Mark Drakeford MS, Cabinet Secretary for Finance and Welsh Language
Since April 2019, Wales has had the power to set Welsh Rates of Income Tax. However, since then, taxpayers in Wales have paid the same level of income tax as taxpayers in England and Northern Ireland.
The partial devolution of income tax has had a significantly positive impact on the revenue available to the Welsh Government to support public spending over this period. This is because the income tax base in Wales has grown more rapidly than it has in England and Northern Ireland. As a result, the Welsh budget in 2026-27 is £360m higher than it would have been without the partial devolution of income tax.
This is in stark contrast to the claims made by some that income tax devolution would have a negative impact on Wales’ fiscal position.
However, this period has also exposed the limits of partial devolution of income tax. To raise substantial revenues either requires an increase in the basic rate, which impacts most on people on modest incomes, or very large increases to the higher or additional rates, which could potentially have significant behavioural impacts and erode revenues.
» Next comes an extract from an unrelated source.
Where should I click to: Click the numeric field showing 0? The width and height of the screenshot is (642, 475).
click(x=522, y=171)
Any reductions in rates would reduce revenues and undermine investment in Welsh public services at a time when public services are under significant pressure.
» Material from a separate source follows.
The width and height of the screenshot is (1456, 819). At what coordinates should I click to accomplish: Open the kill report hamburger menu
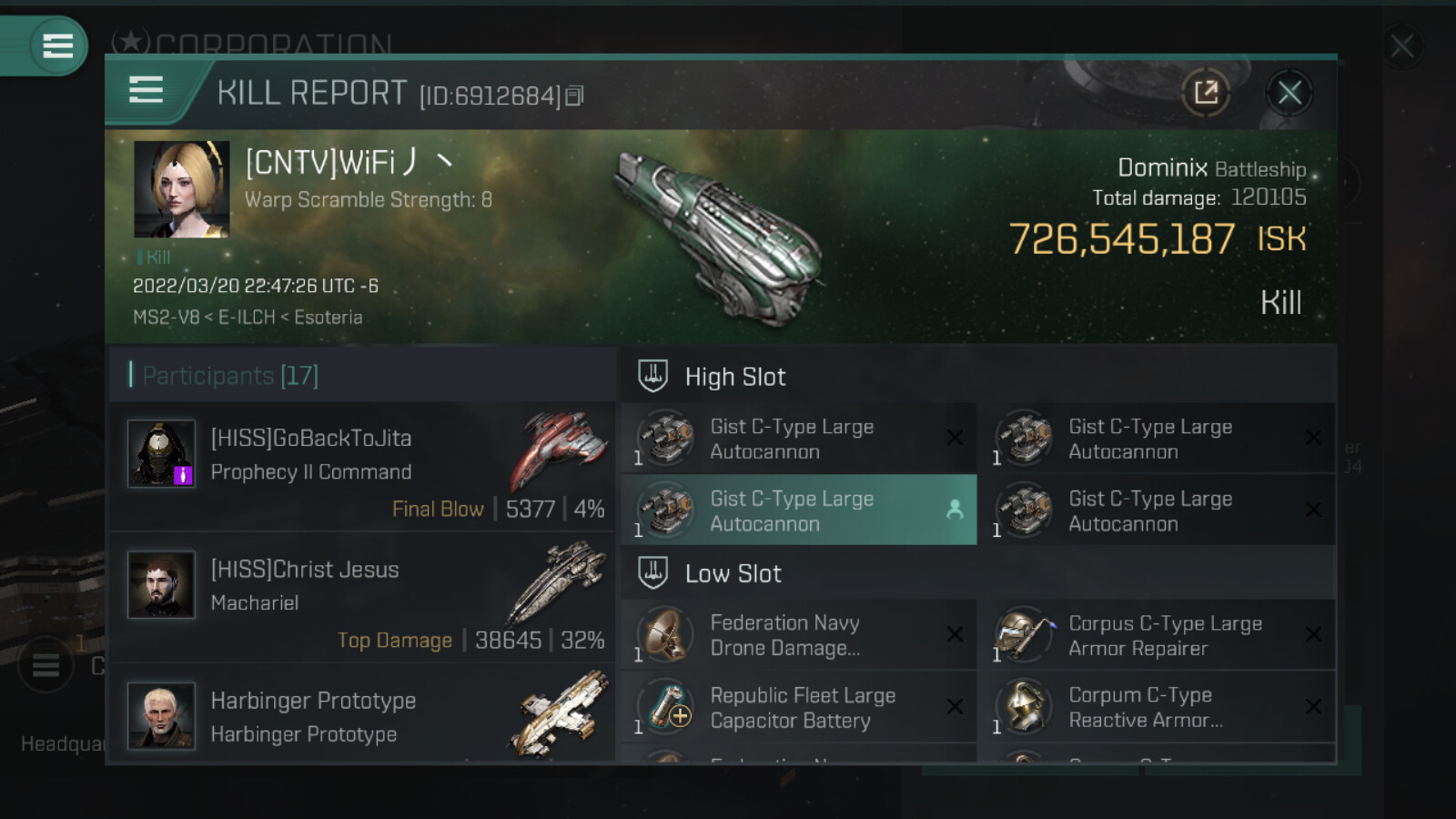[146, 90]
In March 2025, I commissioned independent research to look at the options for alternative measures of income tax devolution. The research team from the Fraser of Allander Institute and Bangor University have today published their Future options for income tax devolution in Wales report. I would like to thank the team for the quality and clarity of their analysis.
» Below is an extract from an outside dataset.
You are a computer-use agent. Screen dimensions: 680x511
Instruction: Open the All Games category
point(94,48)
The analysis highlights there is no single, optimal system of income tax devolution. Any change would have to balance appetite for greater policy control and flexibility with appetite for risk. Greater ability to vary rates and bands carries greater risk.
The research demonstrates that a more comprehensive form of devolution increases both the risks and rewards if the taxbase in Wales grows at a different rate to that elsewhere in the UK, particularly at the top end of the income distribution.
The analysis also highlights the importance of considering the specific design of the Block Grant Adjustment (BGA). There is no “correct” form for a BGA and no form comes without risk and opportunity. However, the researchers demonstrate the nature of those risks and opportunities differs with the form of the BGA.
The increased exposure to risk that comes with more control over income tax would need to come with improved tools to manage risk. A point would be reached where the current fiscal flexibilities available to the Welsh Government would not be sufficient to enable proper financial management if the Welsh budget was exposed to greater variation in the net position from income tax.
Any change to income tax in Wales requires discussion and negotiation with the UK Government and legislation in the UK Parliament, with the consent of the Senedd. The current Welsh Rates of Income Tax were the product of a lengthy process of debate and development, including the Silk Commission’s first report, the Wales Act 2014, and the Wales Act 2017.
This Report is therefore published as a contribution to any such future debate.